Most galaxies contain only a few star-forming regions: where the gas collapses, new stars form, and ionized hydrogen is found in a bubble surrounding this region. In a star galaxy, pretty much the entire galaxy itself is a star-forming region, with M82, the Cigar Galaxy, being the closest with these properties. Radiation from hot young stars ionizes a variety of atomic and molecular gases, creating emission signatures that can be revealed visually with the right astronomical filters.

(Credits: NASA, ESA and Hubble Heritage Team (STScI/AURA); Acknowledgments: J. Gallagher (University of Wisconsin), M. Mountain (STScI) and P. Puxley (National Science Foundation))

The radiation heats the gas to thousands of degrees, ionizing many atoms and molecules.

planetary nebula

When the central star of a dying star system heats up to temperatures of about 30,000 K, it becomes hot enough to ionize previously ejected material, creating a veritable planetary nebula in the case of a Sun-like star. . Here, NGC 7027 has just crossed that threshold and continues to grow rapidly. At only ~0.1-0.2 light-years in diameter, it is one of the smallest and youngest known planetary nebulae.

(Credit: NASA, ESA and J. Kastner (RIT))

As electrons roll down their energy levels, they emit a variety of emission signatures.

The Large Magellanic Cloud is home to the closest supernova of the last century. The pink regions here are not man-made, but are signals of ionized hydrogen and active star formation, likely triggered by gravitational interactions and tidal forces. The pink regions appear specifically when electrons fall back on ionized hydrogen nuclei and transition from the n=3 to n=2 energy level, producing photons of precisely 656.3 nm.

(Credit: Jesús Peláez Aguado)

At a few thousand degrees, hydrogen ionizes, making nebulae pink with emission lines.

Around a variety of stellar corpses and dying stars, doubly ionized oxygen atoms produce a characteristic green glow, as electrons cascade through the various energy levels when heated to temperatures exceeding ~50,000 K. Here, the planetary nebula IC 1295 shines brightly.

(Credit: ESO)

Above ~50,000 K, around dying stars, doubly ionized oxygen glows an eerie green.


This image from NASA’s Chandra X-ray Observatory shows the location of different elements in the Cassiopeia A supernova remnant, including silicon (red), sulfur (yellow), calcium (green) and iron (purple).

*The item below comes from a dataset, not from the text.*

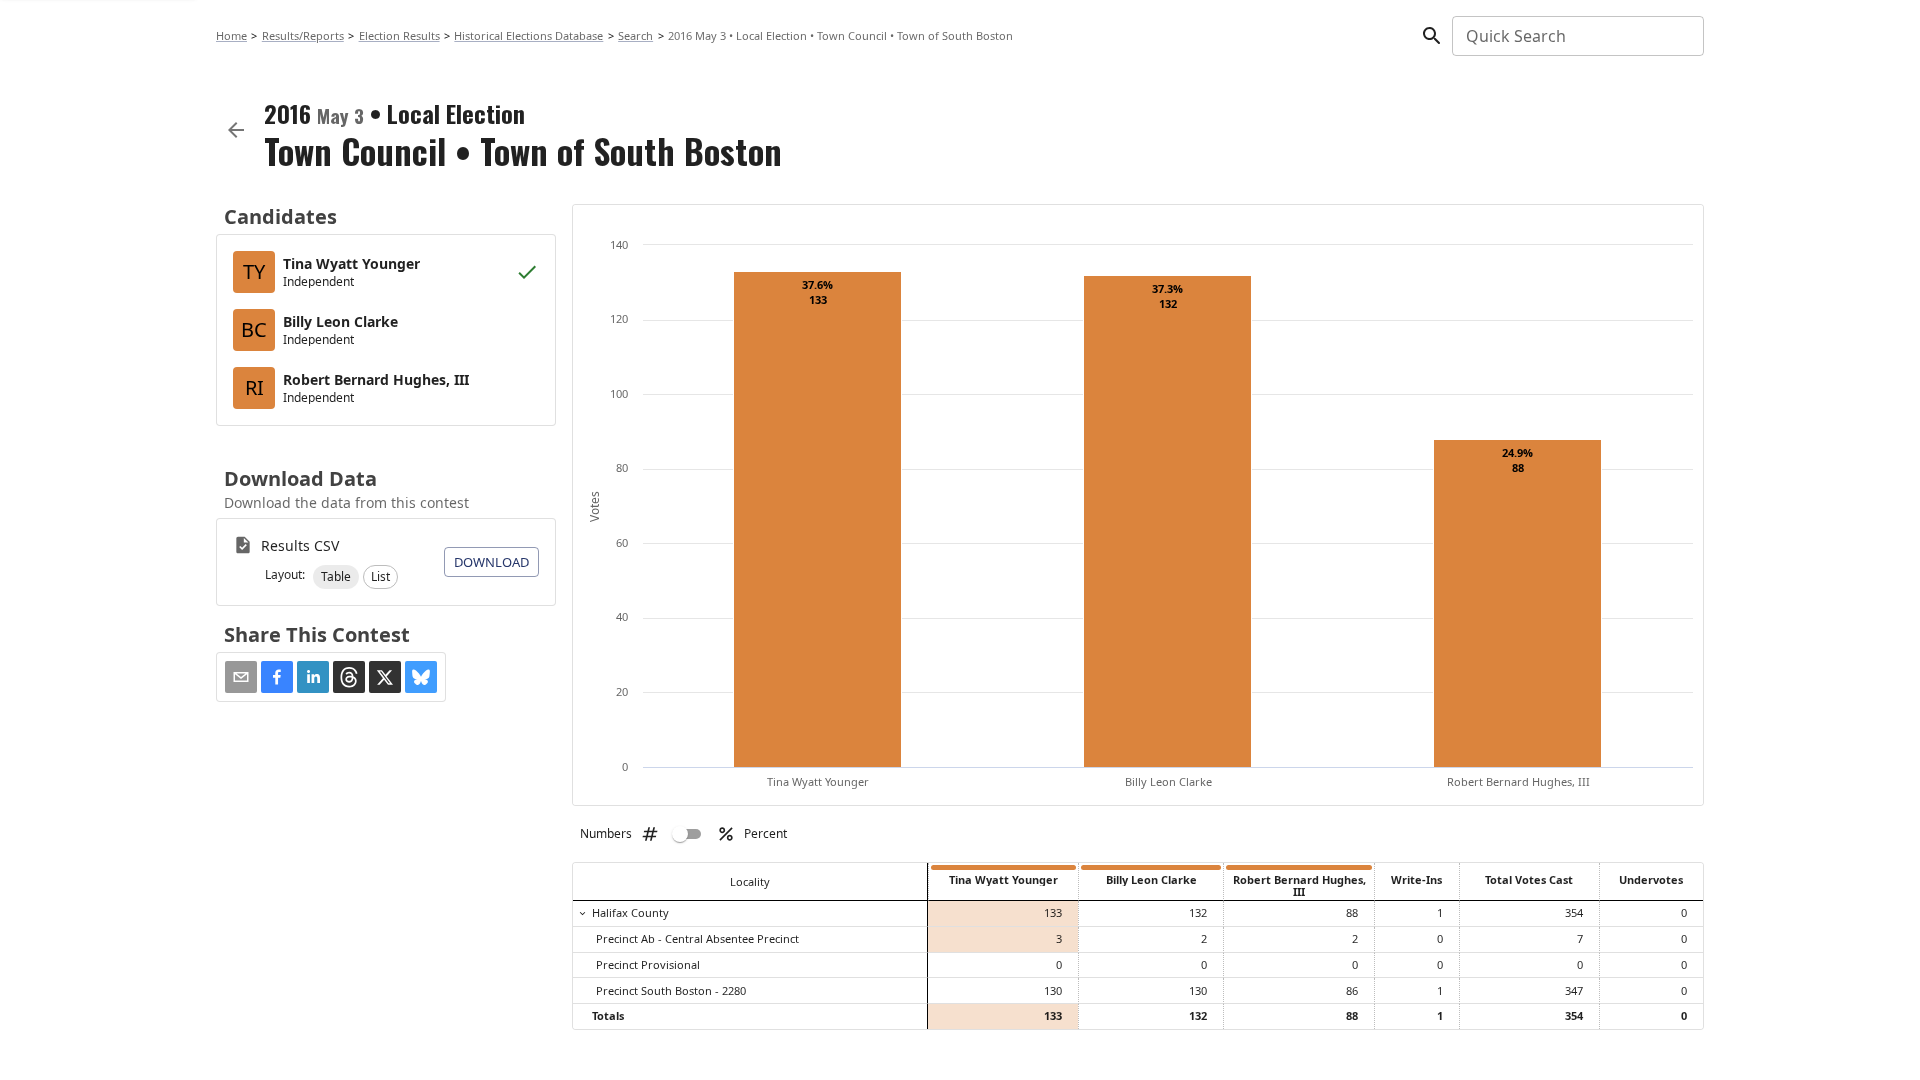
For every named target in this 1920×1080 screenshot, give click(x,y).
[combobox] (1576, 36)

Each of these elements produces x-rays in narrow energy ranges, allowing maps of their location to be created.

(Credit: NASA/CXC/SAO)

The colliding galaxies heat the gas further, resulting in X-ray emissions.

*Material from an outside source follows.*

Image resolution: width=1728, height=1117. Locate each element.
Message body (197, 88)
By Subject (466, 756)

X-ray (pink) and global matter (blue) maps of various colliding galaxy clusters show a clear separation between normal matter and gravitational effects, some of the strongest evidence for dark matter. X-rays come in two varieties, soft (lower energy) and hard (higher energy), where collisions of galaxies can create temperatures exceeding several hundred thousand degrees.

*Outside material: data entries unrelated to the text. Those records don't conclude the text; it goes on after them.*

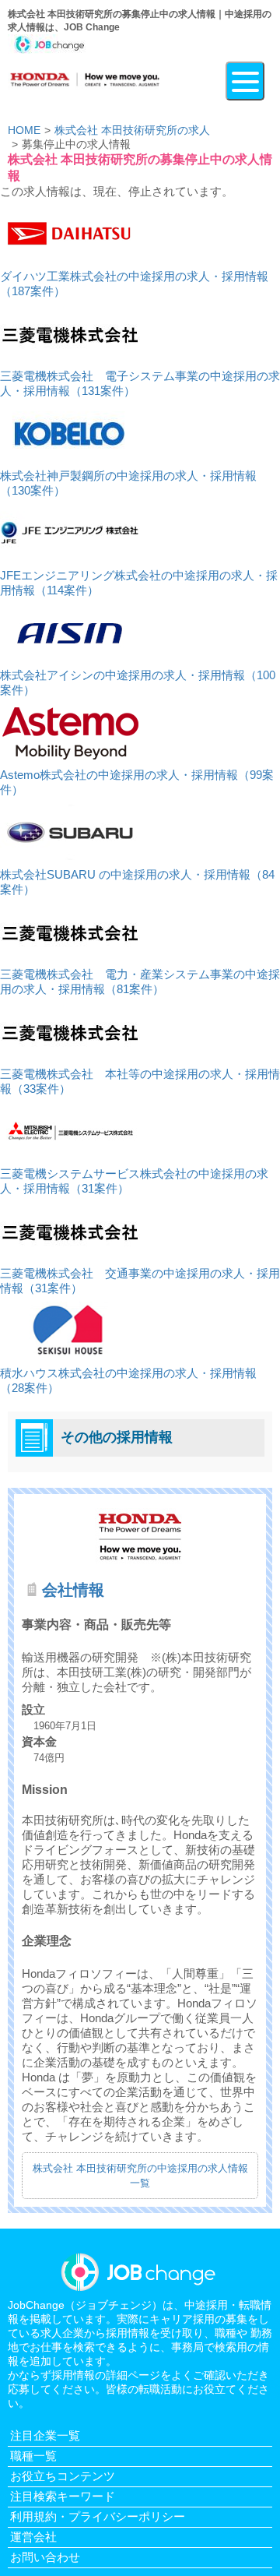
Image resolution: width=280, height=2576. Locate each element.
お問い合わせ (45, 2557)
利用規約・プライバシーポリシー (97, 2516)
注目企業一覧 (45, 2435)
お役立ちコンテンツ (62, 2476)
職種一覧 (33, 2455)
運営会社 (33, 2536)
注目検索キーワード (62, 2496)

(Credit: NASA, ESA, D. Harvey (Ecole Polytechnique Fédérale de Lausanne, Switzerland; University of Edinburgh, UK), R. Massey (University of Durham, UK), T. Kitching (University College London, UK) and A. Taylor and E. Tittley (University of Edinburgh, UK))

But neutron stars and radiant black holes can shape entire galaxies.


The radio features shown here, in orange, highlight the giant Alcyoneus radio galaxy, along with the central black hole, its jets, and the lobes at either end. This feature is the largest known in the Universe to match a single galaxy, and makes Alcyoneus the largest known galaxy in the Universe at present. Although only the radio and infrared characteristics are shown here, they also radiate in the high energy part of the spectrum.

(Credit: MSSL Oei et al., Astronomy and Astrophysics, 2022)

Producing the most energetic gamma photons, even the Large Hadron Collider can’t compete.

Fermi’s view of the gamma-ray sky reveals emission from our own galaxy, extragalactic objects, pulsars and, as highlighted here, supernova remnants as well.

(Credit: NASA/DOE/Fermi LAT collaboration)

Mostly Mute Monday tells an astronomical story in pictures, visuals and no more than 200 words. Talk less; smile more.